The difference between a person and people figures prominently and from different perspectives in two studies released this month, one that received a lot of mainstream coverage, the other not so much.

A widely publicized JAMA survey article laid out physicians’ views about their role in controlling health-care costs.1 A number of noteworthy but not-so-surprising findings emerged, and I trust that you’ve seen them already or can track them down; they’re worth finding.

One of the survey questions proposed that physicians “should sometimes deny beneficial but costly services to certain patients because resources should go to other patients that need them more.” Predictably, 85 percent of respondents strongly or moderately disagreed. Physicians are not in the rationing business, and besides—a person needs a test; people  get too many tests.

For many physicians, though, familiarity with the patient plays a role. To be sure, the majority disagreed, but nearly half of respondents moderately or strong agreed that they “generally order more tests when I don’t know the patient well.”

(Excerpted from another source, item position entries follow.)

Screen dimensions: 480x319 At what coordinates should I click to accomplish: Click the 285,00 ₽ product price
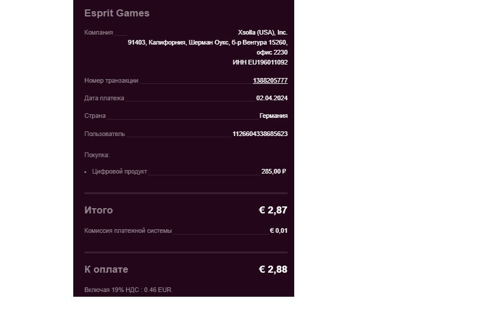click(274, 171)
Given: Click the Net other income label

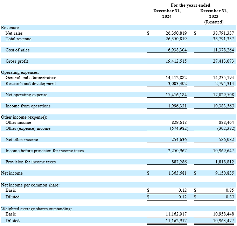Looking at the screenshot, I should [22, 140].
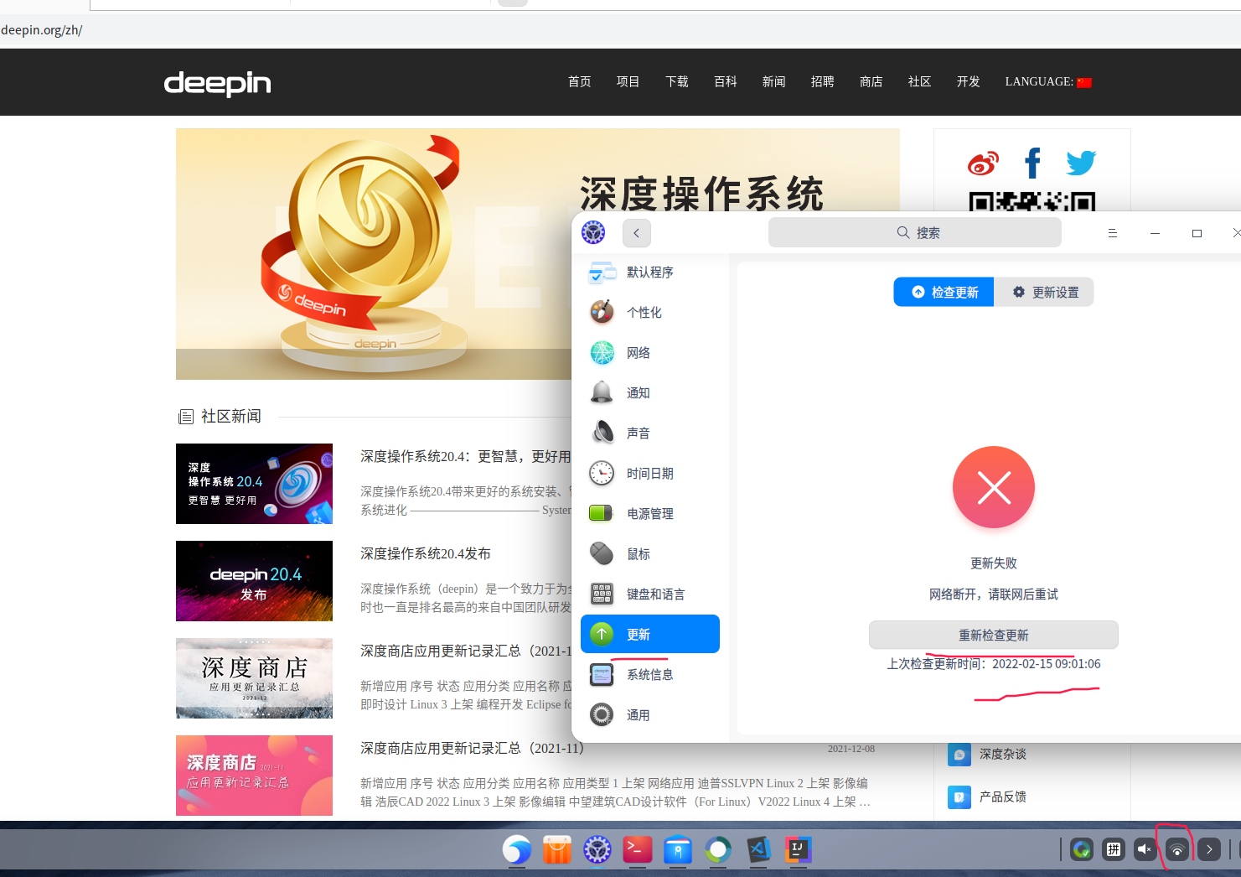
Task: Open 网络 (Network) settings in the sidebar
Action: (x=639, y=352)
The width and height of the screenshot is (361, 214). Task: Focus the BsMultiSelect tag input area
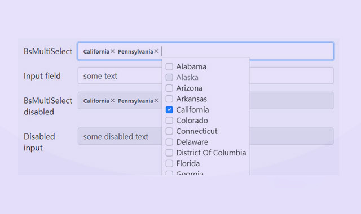(x=205, y=51)
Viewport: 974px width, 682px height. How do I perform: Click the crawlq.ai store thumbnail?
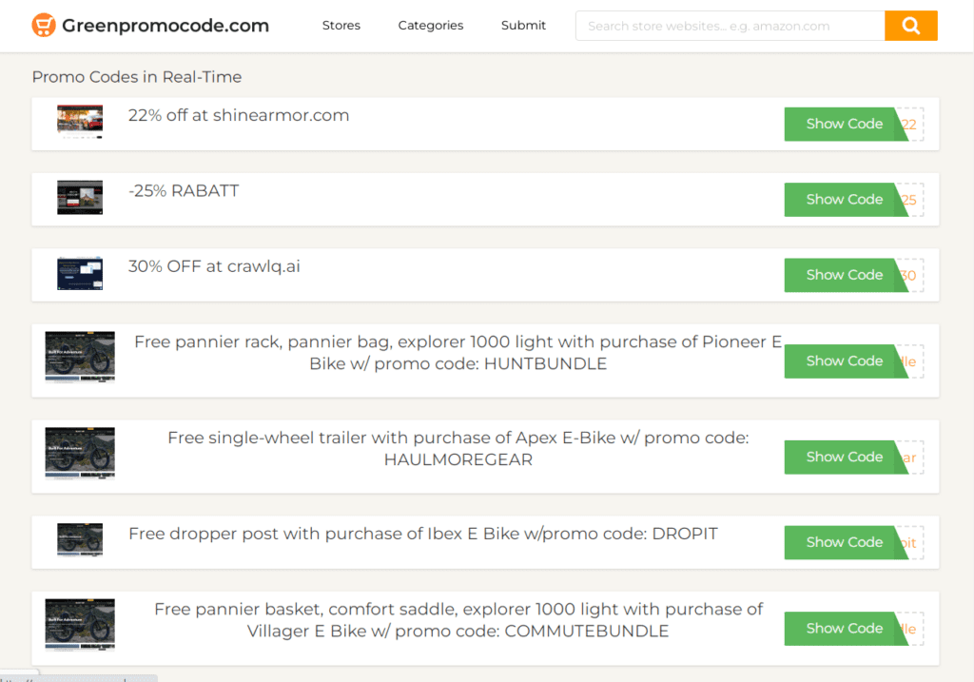click(x=80, y=274)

Receiving less attention but touching on a related theme, a study from the NIH and several other institutions shed some interesting light on the patient perspective on the issue of financing.2

Through focus groups and questionnaires, researchers looked at patients’ willingness to discuss cost of treatment alternatives with their physicians. Participants in the study “felt that discussions of out-of-pocket costs, with some caveats, could be appropriate in the clinical encounter,” the researchers say. “ ... a trusted physician with whom they have a strong relationship seemed to make some participants more positively disposed to discussing costs and taking costs into account when making choices among competing interventions in the clinical encounter.”

There are a host of factors that go into building a relationship between doctors and patients, some of them beyond your control. And no one is holding out for the return of Marcus Welby, MD. (You youngsters go google that.) But everyone seems to intuitively get that a person is better than people; my patient is not just a health-care consumer; and my doctor cares a lot more about me than physicians. There’s now even reason to believe that those relationships are more cost-effective.

As we undertake the greatest change to our health-care system in decades, it might be wise to put a little more effort into understanding and building those relationships.








1. JAMA 2013;310(4):380-388. doi:10.1001/jama.2013.8278.
2. J Gen Intern Med 2013 Jul 24. doi:10.1007/s11606-013-2543-9.